About MoO3 as buffer layer in organic optoelectronic devices, Technology Letters

摘要

MoO3 is well known as efficient anode buffer layer in optoelectronic devices. Actually, MoO3 can be easily deposited under vacuum, by sublimation for instance, and also by wet process. So it is known from a long time that the films deposited by sublimation are amorphous and slightly oxygen deficient, which induces a light blue coloration due to oxygen vacancies. These oxygen vacancies imply the presence of Mo4+ and Mo5+ in the films.
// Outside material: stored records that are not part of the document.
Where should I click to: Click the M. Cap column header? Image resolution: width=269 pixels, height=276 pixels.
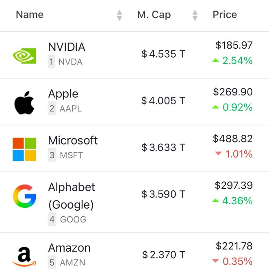pos(154,15)
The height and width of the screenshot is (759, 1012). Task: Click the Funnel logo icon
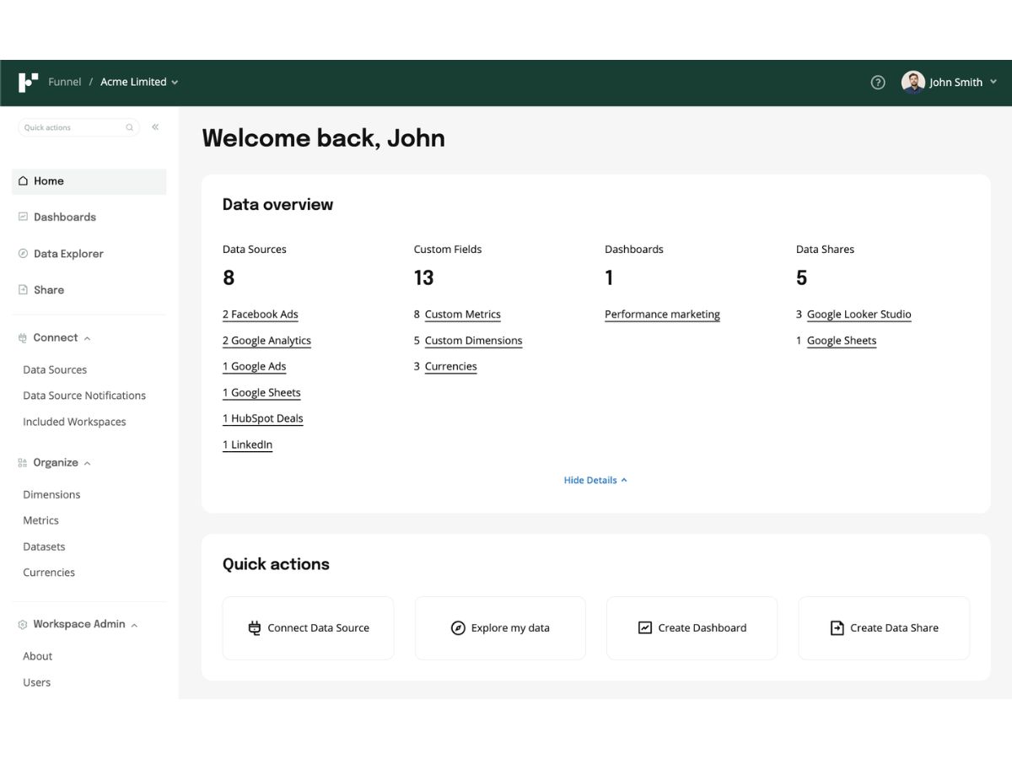tap(28, 82)
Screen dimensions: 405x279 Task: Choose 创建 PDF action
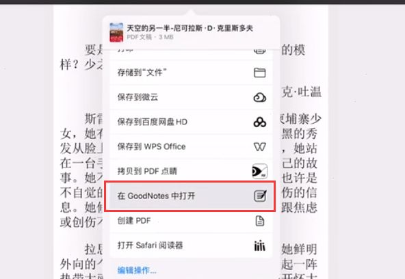tap(191, 221)
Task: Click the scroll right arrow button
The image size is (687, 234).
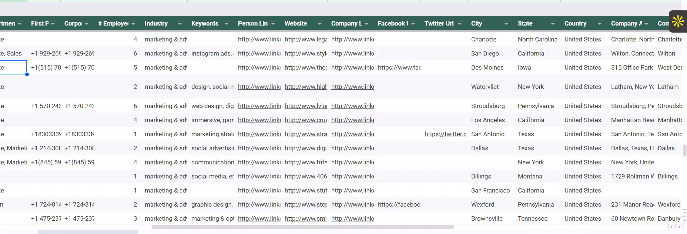Action: click(678, 227)
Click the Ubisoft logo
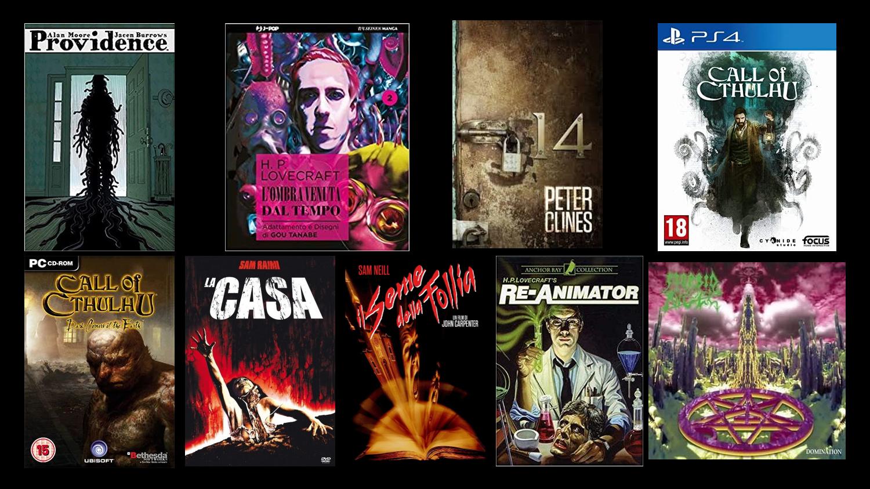This screenshot has height=489, width=870. 96,451
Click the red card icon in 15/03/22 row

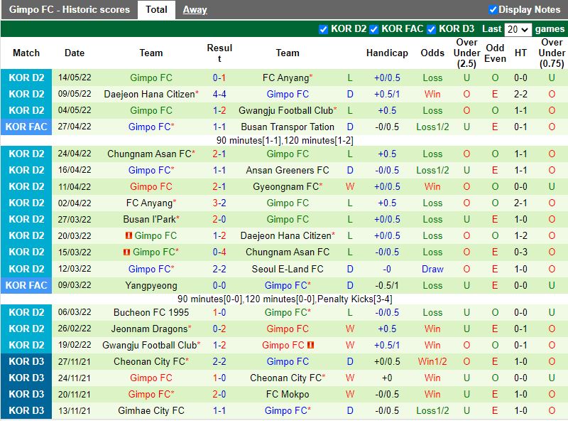tap(126, 252)

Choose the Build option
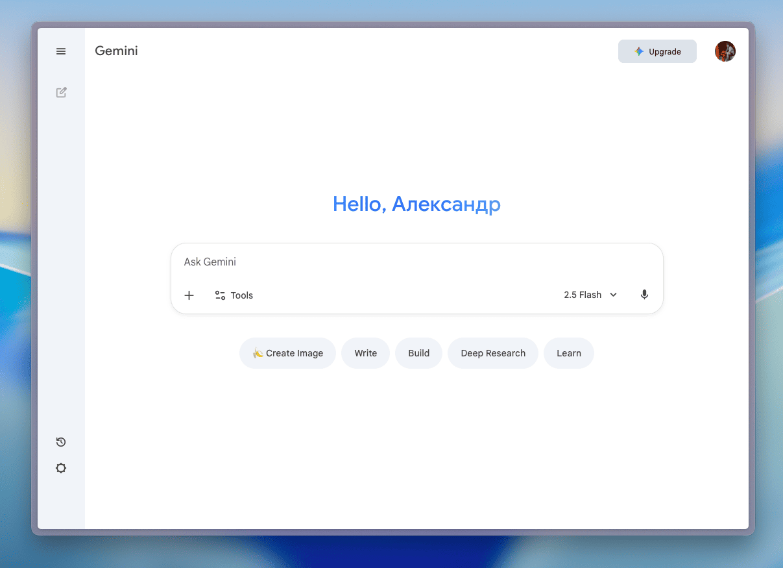418,353
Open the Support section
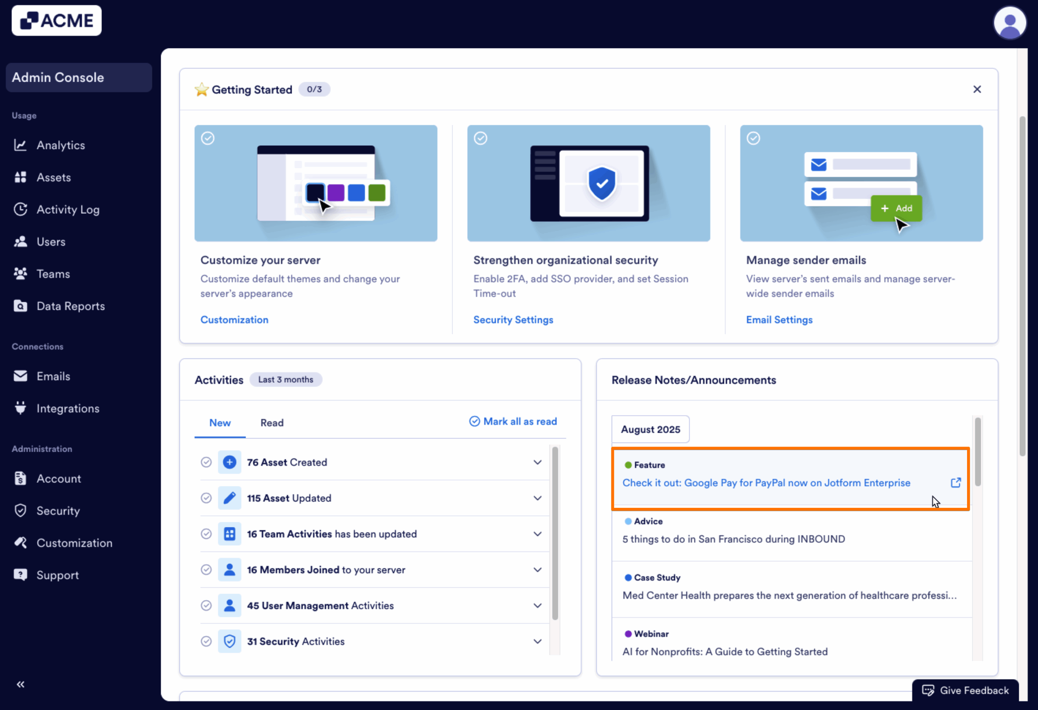Viewport: 1038px width, 710px height. pyautogui.click(x=57, y=575)
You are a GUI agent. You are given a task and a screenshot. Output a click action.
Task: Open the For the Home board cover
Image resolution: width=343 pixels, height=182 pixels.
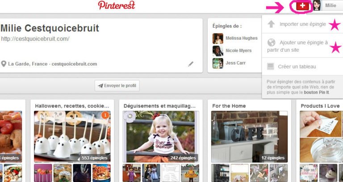(249, 137)
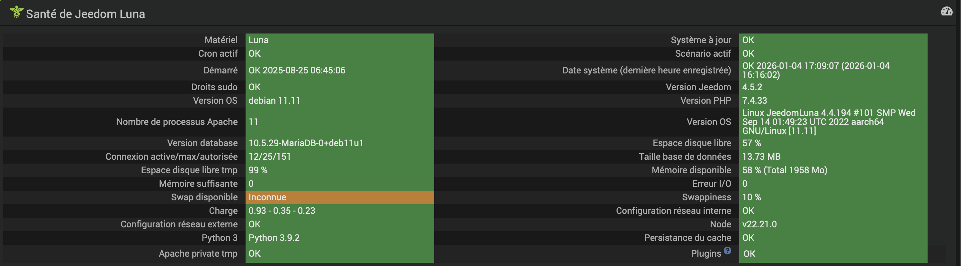Click the "Santé de Jeedom Luna" title
961x266 pixels.
click(x=85, y=14)
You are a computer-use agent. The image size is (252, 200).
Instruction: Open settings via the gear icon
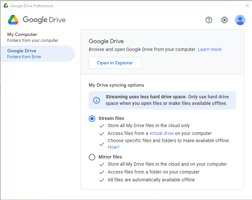point(225,20)
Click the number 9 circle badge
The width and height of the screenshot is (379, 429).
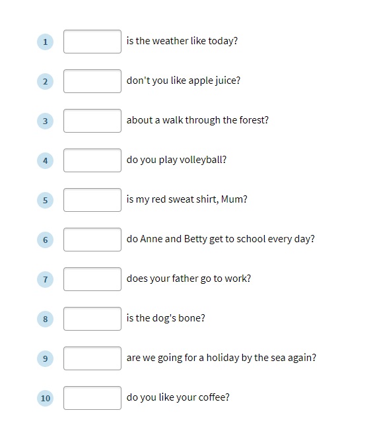point(45,358)
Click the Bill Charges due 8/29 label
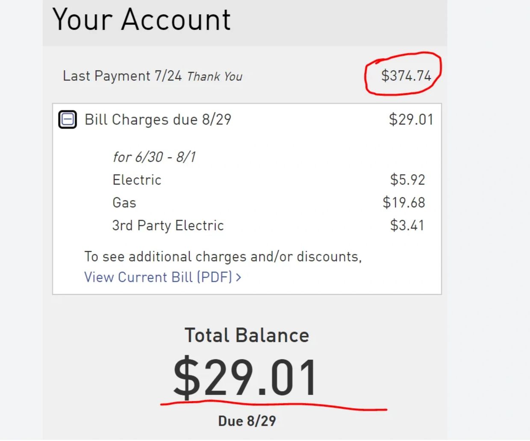Image resolution: width=530 pixels, height=441 pixels. tap(158, 120)
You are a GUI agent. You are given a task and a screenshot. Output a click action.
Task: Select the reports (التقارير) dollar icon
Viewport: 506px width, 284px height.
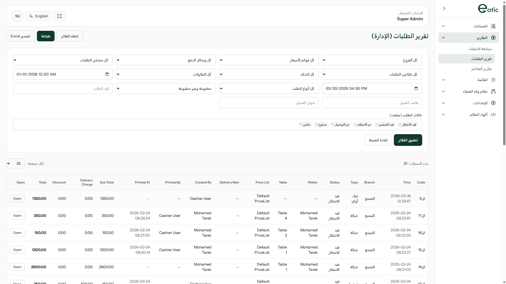click(494, 38)
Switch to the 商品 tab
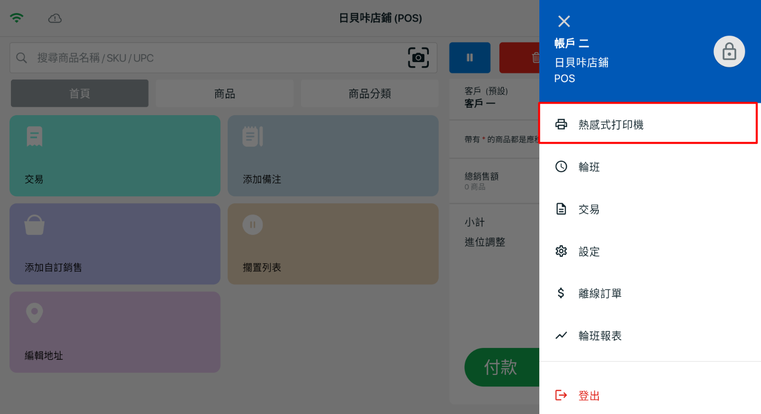This screenshot has height=414, width=761. pos(224,94)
The presence of oxygen vacancies increases the conductivity from 10-12 to 10-6 (Ωcm)-1, while stoichiometric films are insulating and MoO2 has a metallic like behaviour with s = 2 102 (Ωcm)-1. About the efficiency of MoO3 as buffer layer, recent studies questioned the MoO3 band structure generally admitted. Under ultra high vacuum, the measured ionisation energy, IE, and electron affinity are found to be 9.7 eV and 6.7 eV respectively, while the films are strongly n-type. Its means that the very large IE energy of the MoO3 excludes any hole transport via the valence band, while the energy alignment between the band conduction minimum, CB, of MoO3 and the Highest Occupied Molecular Orbital (HOMO) of the organic material is favourable for electron transfer between the two materials. In the case of organic photovoltaic cells, the photogenerated hole recombines with an electron at the interface between MoO3 and the organic layer. Indeed, the work function, WF, of the molybdenum oxide films depends strongly of its composition, WF decreases when the oxygen deficiency increases, and on the exposition, or not, of its surface to air contamination. This makes that WF varies from 6.9 eV for a layer studied under ultra high vacuum to 5.2 eV for a layer exposed to the air a few hours. However, since the initial value of WF is very high, MoO3 remains effective if the Highest Occupied Molecular Orbital of the organic material is lower than 6 eV. The band structure of MoO3 and the large possible variations of WF make that, for specific conditions of preparation and conditioning, MoO3 can also be used as CBL.